New York Times
Empire Resorts, the company that operates a small slot machine parlor at the Monticello racetrack in the Catskills, unveiled plans on Thursday for a $750 million casino resort nearby, the first of what may turn out to be a dozen competing proposals for one of four state gambling licenses in upstate New York.
Empire and its partner EPR Properties say they have the necessary permits in hand to build a sprawling casino-hotel with slot machines and game tables, an entertainment hall, spa and shops, as well as an 18-hole golf course and family resort featuring a conference center, an indoor water park and an outdoor adventure park.
The resort, called Adelaar (the Dutch word for eagle), would be on 1,700 wooded acres outside Monticello, where the former Concord resort drew tens of thousands of visitors during the borscht belt heyday in the 1940s and 1950s.
But the news conference for the plan was held 90 miles to the southeast, in New York City. The developers are counting on their ability to draw tourists and residents from the city, bringing jobs and revenue to an economically depressed region.
“As a major Sullivan County landowner, we are very excited about the prospect of bringing the Adelaar vision to life,” said David Brain, chief executive of EPR Properties. “This new world-class destination resort will deliver significant economic benefits for local businesses, create dependable employment and have a positive impact on tourism.”
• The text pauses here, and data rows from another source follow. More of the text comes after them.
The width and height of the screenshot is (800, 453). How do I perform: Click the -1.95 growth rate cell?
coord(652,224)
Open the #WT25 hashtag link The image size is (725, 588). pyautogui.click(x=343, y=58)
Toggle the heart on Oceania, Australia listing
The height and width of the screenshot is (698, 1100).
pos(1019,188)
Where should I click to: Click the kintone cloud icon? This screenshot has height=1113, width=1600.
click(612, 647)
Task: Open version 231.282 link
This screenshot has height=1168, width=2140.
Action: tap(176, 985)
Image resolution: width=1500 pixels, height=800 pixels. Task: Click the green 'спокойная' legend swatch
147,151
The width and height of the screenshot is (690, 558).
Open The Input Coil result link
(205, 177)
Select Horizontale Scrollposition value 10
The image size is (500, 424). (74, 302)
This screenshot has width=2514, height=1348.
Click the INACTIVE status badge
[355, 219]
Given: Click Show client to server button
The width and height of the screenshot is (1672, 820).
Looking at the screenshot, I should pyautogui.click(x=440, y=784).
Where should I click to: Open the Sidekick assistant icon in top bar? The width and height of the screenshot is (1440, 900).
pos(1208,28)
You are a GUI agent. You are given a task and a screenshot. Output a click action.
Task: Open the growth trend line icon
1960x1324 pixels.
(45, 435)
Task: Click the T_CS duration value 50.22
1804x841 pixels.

With the state expected to begin soliciting proposals at the end of the month, Empire and EPR are hoping to solidify their position as a front-runner for a casino license, in part because they have deep pockets and the ability to begin construction quickly.
The developers also are hoping to scare off possible contenders scouting locations to the south, in Orange County, an area closer to the city. Like a half-dozen other rivals in the Catskills, Empire and EPR fear that an Orange County casino would effectively eliminate their ability to get financing. At the same time, critics contend that a casino in that county would almost certainly hurt the fortunes of the Yonkers racetrack and slot hall, just north of New York.
“It was our intent to help upstate counties that had high unemployment and low median income,” said State Senator J. John Bonacic, a Republican from the Hudson Valley who helped write the legislation legalizing full-scale casinos. “I don’t think Orange County fits into that category.”
New York State voters approved the legislation in a referendum last year.
At least a dozen developers have issued at least sketchy plans for casino resorts in the Catskills and several other regions. But the number of contenders may fall significantly in the coming weeks, since applicants are required put up a $1 million nonrefundable fee and demonstrate the ability to build their project quickly. The State Gaming Commission’s site-selection committee is expected to choose winners in the fall.
The competition to build a casino resort is sharpest in the Catskills, where there has long been political support for gambling. There have been efforts to use gambling to revive that region’s economy since the 1970s.
In recent years, Empire struck a deal with EPR Properties, a publicly traded real estate company that owns the Camelback Mountain Resort in Pennsylvania, to build a resort on the grounds of the old Concord complex. The companies had planned to move the track and the slot machines to the Concord property. But their latest proposal, now that full-scale casino gambling is permitted, envisions a casino-hotel with 2,150 slot machines and 32 tables for blackjack, roulette and other games.
Empire is controlled by the Malaysian billionaire K. T. Lim, whose company the Genting Group also operates the much larger Resorts World slot parlor at the Aqueduct track in Queens, as well as multibillion-dollar resorts in Asia. Empire and Resorts World have deployed an army of lobbyists in New York and have been generous contributors to Democrats and Republicans.
Empire and EPR have brought in Hart Howerton to plan the Adelaar resort; Rees Jones, the golf course designer, to reconfigure the Concord’s Monster golf course; and the Aquatic Development Group to design and build the water park. Plans call for several hotels, a snow tube run, zip lines and a mountain coaster.
But competition for tourists is getting increasingly fierce. Besides the Yonkers racetrack, there are already several full-scale casinos in Pennsylvania; two Indian-owned casinos in Connecticut; and the Las Vegas of the East Coast, Atlantic City.
Also, Triple 5, the company that operates Mall of America in Minnesota, is set to resume construction of a long dormant $1.9 billion shopping and entertainment mall in the New Jersey Meadowlands, five miles west of Manhattan.
Triple 5 is calling the project American Dream and plans to add indoor sky-diving, a major indoor water park, a giant Ferris wheel and a 14.7 acre amusement park in conjunction with DreamWorks Animation.